TO DO: Give back every record verbatim, but not the pictures.

===== SOURCE MATERIAL =====

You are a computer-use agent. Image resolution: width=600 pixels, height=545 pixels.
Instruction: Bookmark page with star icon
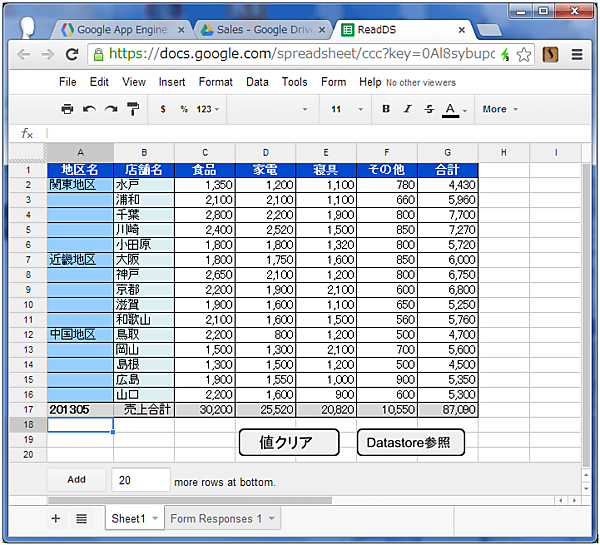point(524,54)
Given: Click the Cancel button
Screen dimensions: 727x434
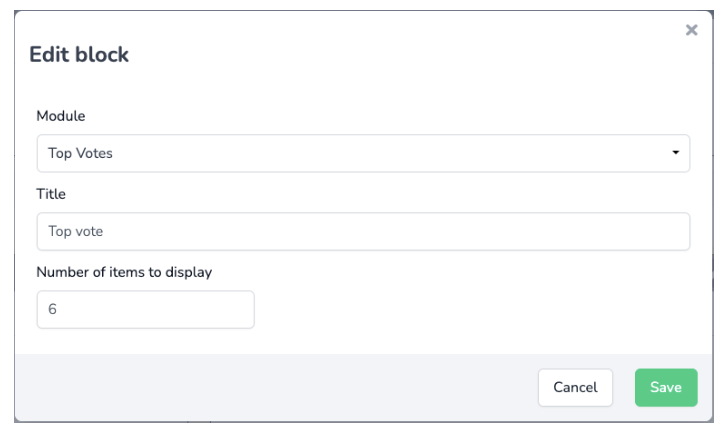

=====

FINISHED EXERCISE:
You are a computer-use agent. Image resolution: width=600 pixels, height=545 pixels.
Instruction: Bookmark page with star icon
point(524,54)
Given: Click the Cancel button
Screen dimensions: 727x434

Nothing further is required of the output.